● TRECHO DO TEXTO:
:::

Enquanto desenhava, a equipe médica sabia que ela estava bem. “Começaram a entrar na minha viagem.” A pedido de Alda, a nutricionista chegou a realizar um jantar à luz de velas para ela comer um pedaço de bolo.

Alda conta a história entre um trago e outro no cigarro. Enquanto fala, não se esquiva de perguntas e respostas. Hoje ela está com 10 quilos a mais e adora comer. Conseguiu dar a essa experiência um significado de busca e criação, que inspirou a peça solo “Meninas Corram”, apresentada em Salvador, em 2008, e que mostra uma personagem com distúrbios alimentares em conflito com o imaginário feminino contemporâneo repleto de padrões — beleza, sanidade, sexualidade.

- Quando sai da faculdade chutei o pau da barraca e isso foi produzindo em mim um estado de liberdade que a anorexia estava colocando. Era um grito silencioso mesmo. É um roçar a morte com a ponta dos dedos. Porque você quer que a vida aconteça, não quer morrer, mas você precisa vibrar com alguma coisa nova e de repente consegue chegar a algo poderoso. Tem uma linha muito tênue entre a arte e a loucura nessa arte fora do convencional. Tem mesmo a possibilidade de você pirar e não voltar mais.

Reprodução
VASLAV NIJINSKY (1890–1950) E ANTONIN ARTAUD (1896–1948)

O primeiro exemplo que vem a cabeça da performer é o do bailarino russo Vaslav Nijinsky. Chamado de “o Deus da dança”, Nijinsky foi da consagração à loucura. Em 1919, aos 29 anos, devido a um distúrbio mental, precisou abandonar os palcos e passou por inúmeras clínicas psiquiátricas. “O problema é quando você entra nesta loucura de forma negativa”, avalia Alda.

Outro nome que ela lembra é o de Antonin Artaud (1896–1948), que passou anos no manicômio francês de Rodez. No curso de teatro, ela já lia os escritos do precursor da performance e apesar de naquela época não ter entendido nada, sempre acreditou que ele tinha algo importante a lhe dizer.

- Eu acho que minha pesquisa pós-tratamento vem para entender como essa autodestruição esta conectada à autocriação. É morte-vida, não é morte orgânica. Eu posso matar um monte de coisas. Na Taanteatro, durante os ritos de passagem, você realiza uma morte simbólica. Entendi que eu posso matar algo em mim, mas sem morrer. E o trabalho ganha outra dimensão.

A vida de Alda também ganhou outra dimensão quando ela conheceu o trabalho da Taanteatro, ou o teatro coreográfico de tensões, há três anos. O encontro com Maura e Wolfgang, diretores da companhia, mudou radicalmente sua forma de pensar e fazer arte.

:::

● LISTAGEM DE DADOS:
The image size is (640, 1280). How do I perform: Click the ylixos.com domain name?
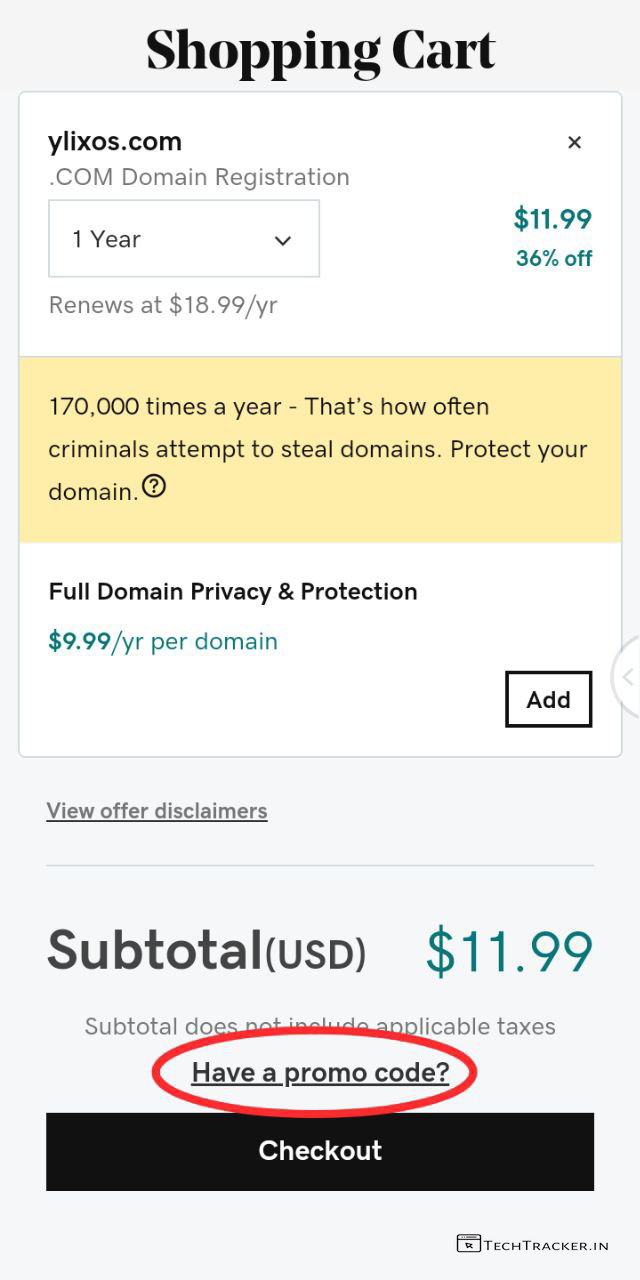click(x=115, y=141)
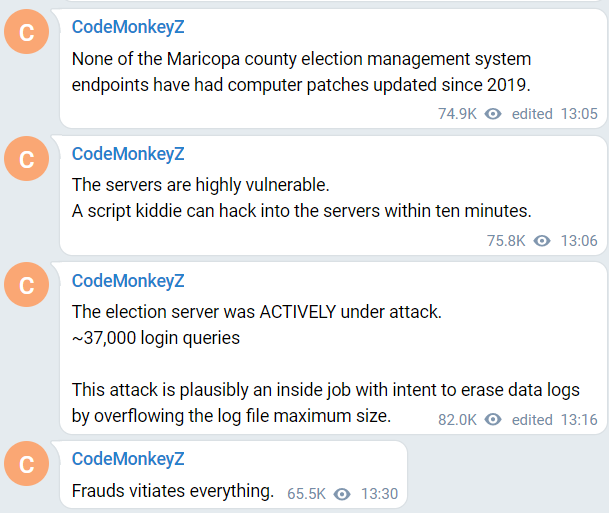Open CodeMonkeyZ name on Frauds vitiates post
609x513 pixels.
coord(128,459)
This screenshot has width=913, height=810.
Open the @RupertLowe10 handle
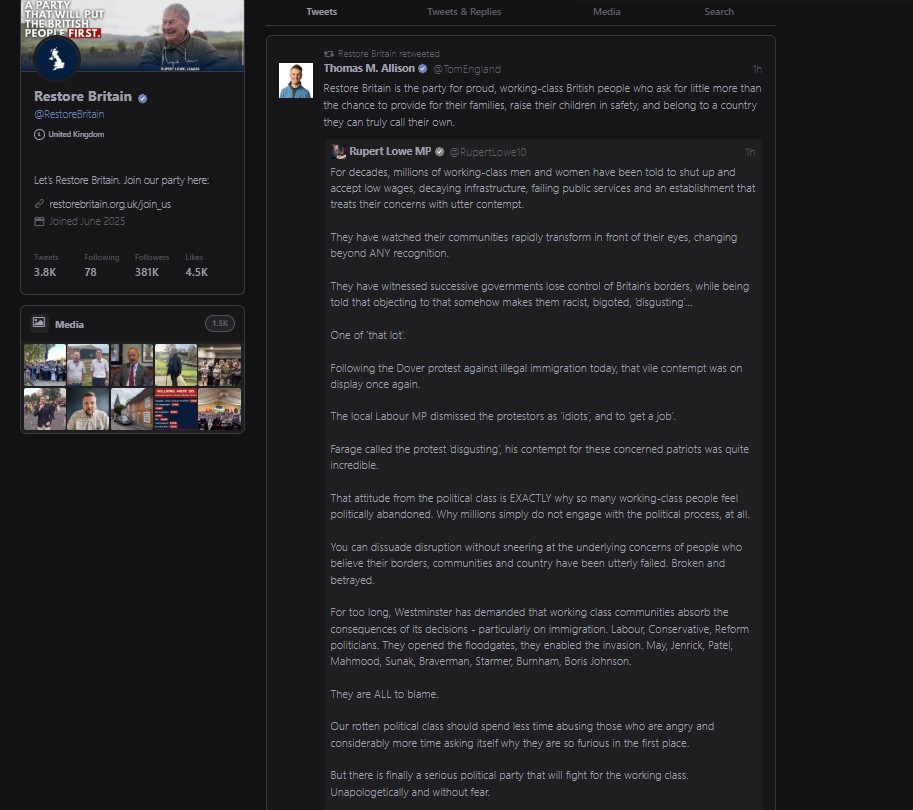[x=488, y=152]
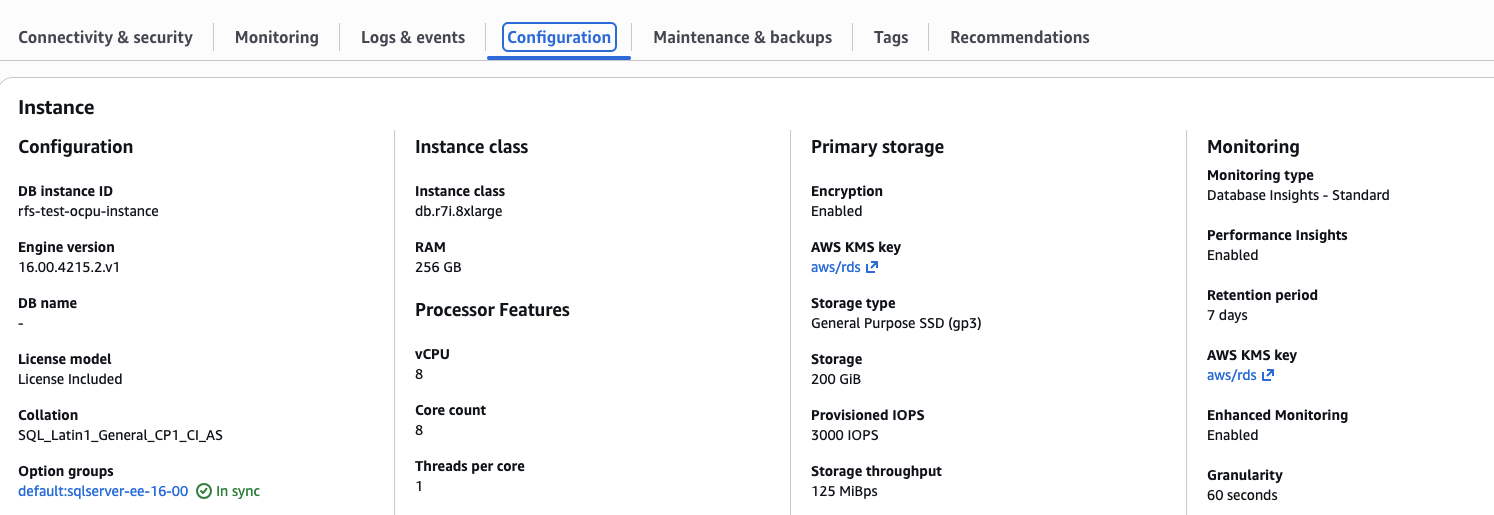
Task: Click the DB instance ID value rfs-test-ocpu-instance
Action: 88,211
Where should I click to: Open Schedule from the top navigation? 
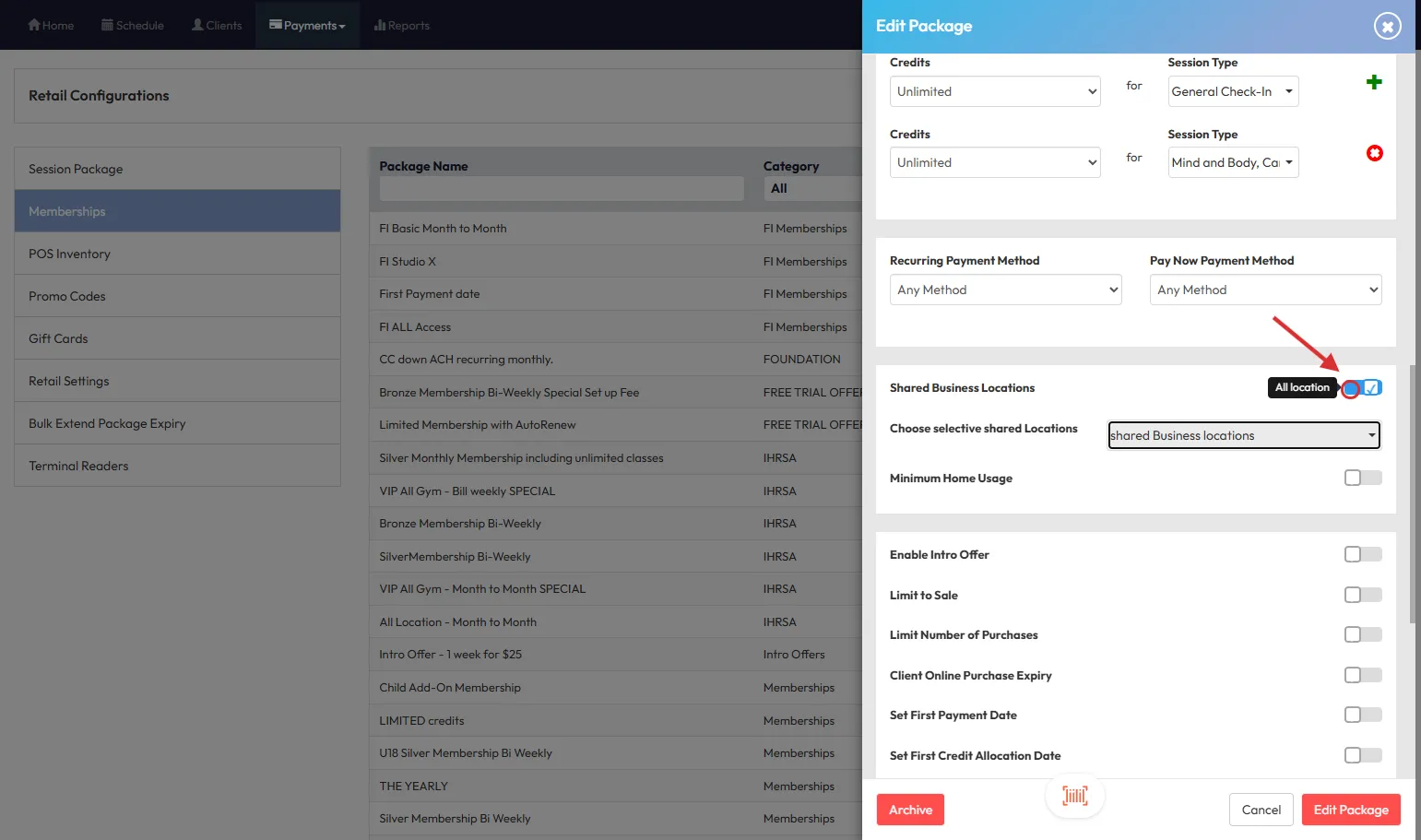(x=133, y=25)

:::

● TRABALHO PEDIDO: Você pode continuar o texto sobre Alda, a anorexia e a arte, seguindo a partir da frase final sobre o encontro com Maura e Wolfgang?

● RESULTADO DA TAREFA:
Na companhia, teve que olhar para sua própria história e encontrar os buracos dela. Jogar fora movimentos viciados, tradicionais e duros, que aprendeu no balé e nas artes cênicas. Estudar técnicas de respiração, equilíbrio de energia, ler sobre filosofia, mitos de cosmogonia e o butô, uma das mais importantes manifestações da dança japonesa, criada depois da Segunda Guerra Mundial e que Maura pesquisa há anos. Ela estudou com Kazuo Ohno (1906–2010), o nome mais conhecido desta arte. Foi no butô que Alda entendeu que a dança pode ir além da coreografia tradicional, com o intuito de gerar imagens bonitas. Pode expressar a individualidade do dançarino, desvendando suas verdades com gestos sutis e lentos, que dão passagem às mais diversas emoções e tensões do performer.

- Tem uma imagem que eu acho muito incrível. Sabe a galinha, quando você corta o pescoço e ela continua viva? Ela fica viva, ela morre de sangrar. Lá em Portugal, minha avó me ensinou a matar galinha. Um dia ela ficou sem pescoço, mas continuou a andar. Quando penso em butô lembrei disso.É um dança de espasmo. Ela está sendo codificada ali, no momento. Então esses movimentos que são estranhos, que parecem bizarros, é apenas o corpo agindo de uma forma que você não está esperando e não está acostumado a ver.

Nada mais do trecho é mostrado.